_ABOUT THIS TASK_. Pull out the lines from the one containing "Instruction: Click the" through the final line of the listing below and repeat them exactly. Leave the pictures behind.
------ SUPPLIED INFORMATION
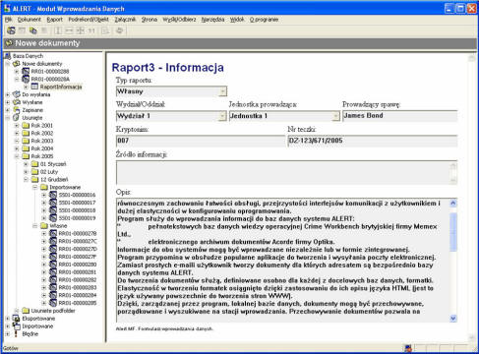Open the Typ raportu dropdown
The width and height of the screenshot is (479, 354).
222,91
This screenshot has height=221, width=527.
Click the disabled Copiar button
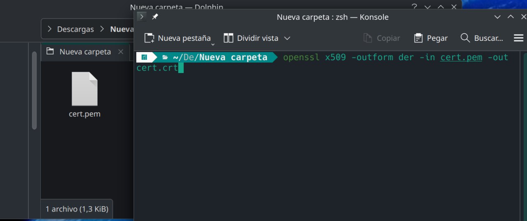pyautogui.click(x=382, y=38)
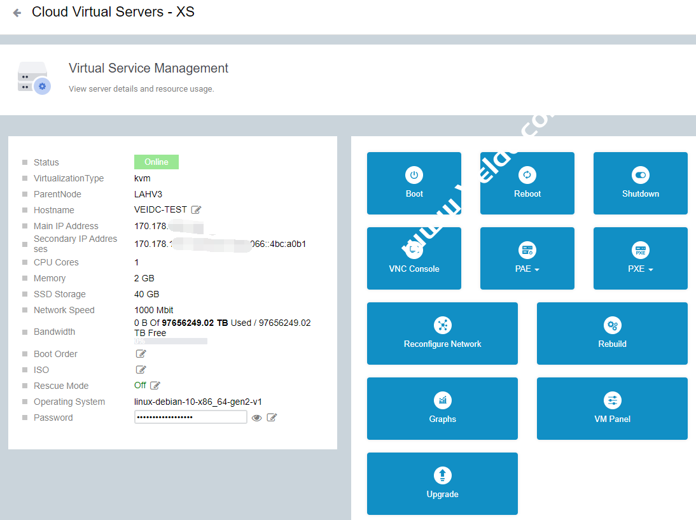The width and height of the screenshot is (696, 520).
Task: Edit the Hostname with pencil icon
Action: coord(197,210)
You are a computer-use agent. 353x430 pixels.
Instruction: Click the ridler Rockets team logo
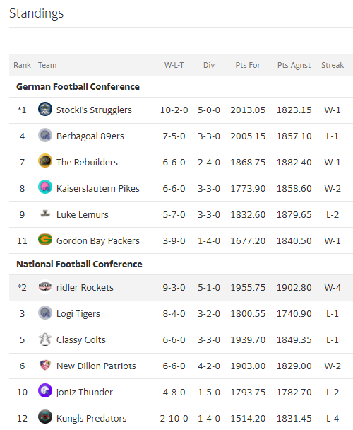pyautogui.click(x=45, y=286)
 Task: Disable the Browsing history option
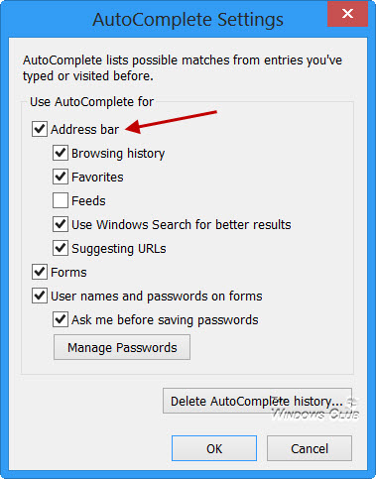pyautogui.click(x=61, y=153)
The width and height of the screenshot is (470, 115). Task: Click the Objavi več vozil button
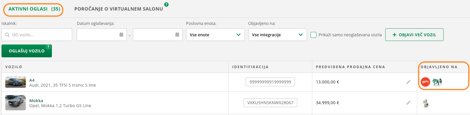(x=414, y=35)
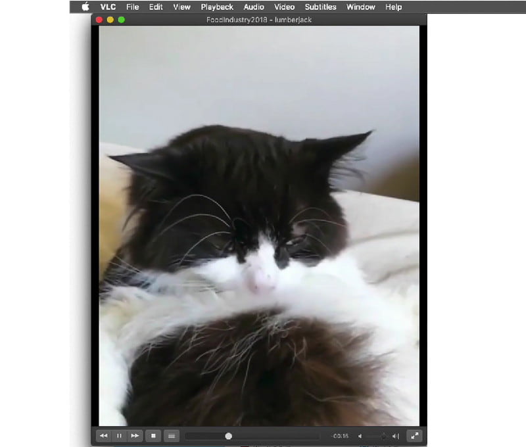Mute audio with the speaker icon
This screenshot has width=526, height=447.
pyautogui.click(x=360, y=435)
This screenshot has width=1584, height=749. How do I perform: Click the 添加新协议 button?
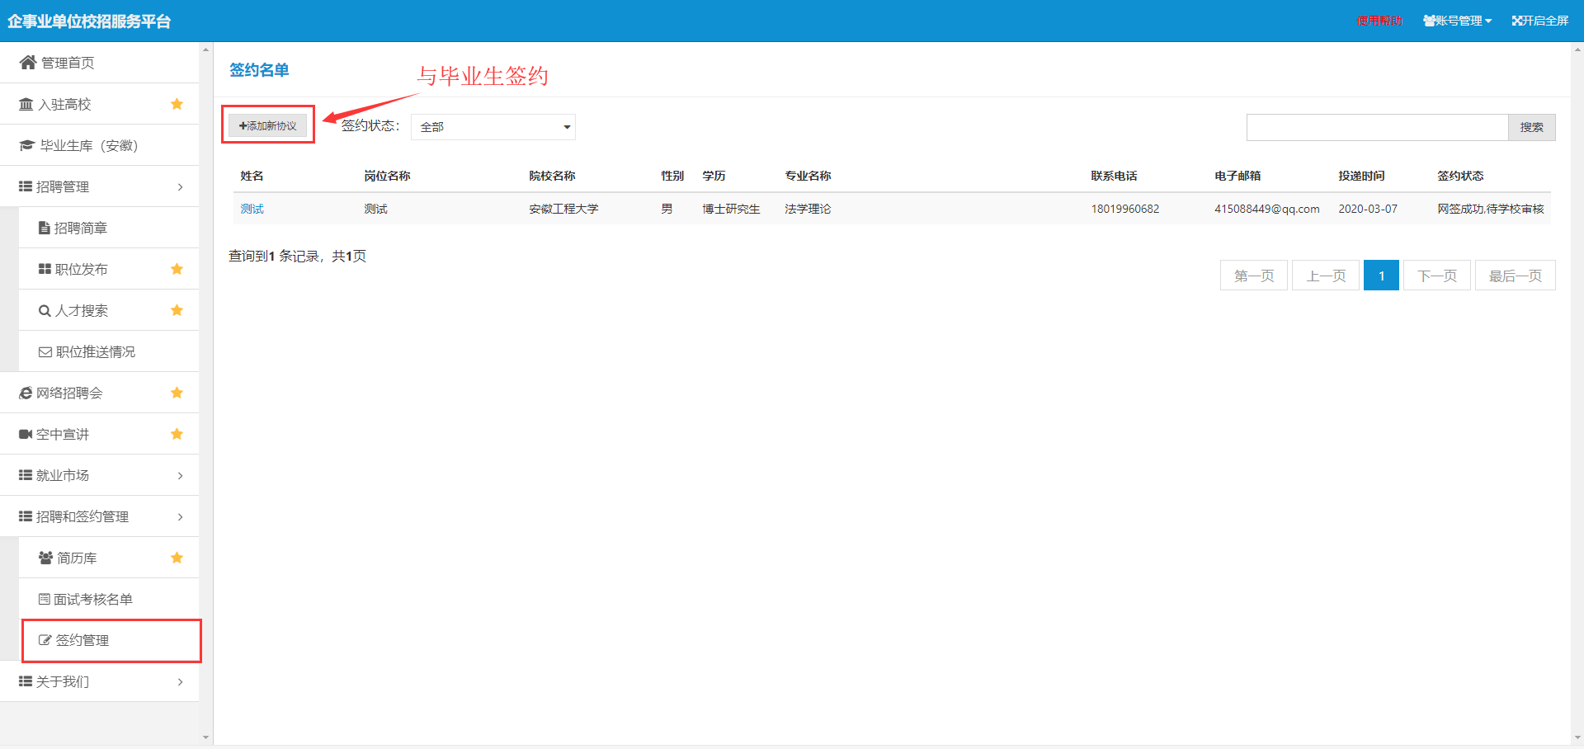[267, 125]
------------
_ANSWER FOR THIS EXERCISE_.
Instruction: Click the ridler Rockets team logo
pyautogui.click(x=45, y=286)
 Task: Disable the Browsing history option
pyautogui.click(x=61, y=153)
The width and height of the screenshot is (470, 115). Task: Click the Objavi več vozil button
(x=414, y=35)
Mute audio with the speaker icon
This screenshot has width=526, height=447.
pyautogui.click(x=360, y=435)
This screenshot has width=1584, height=749. How do I perform: Click the 添加新协议 button?
[267, 125]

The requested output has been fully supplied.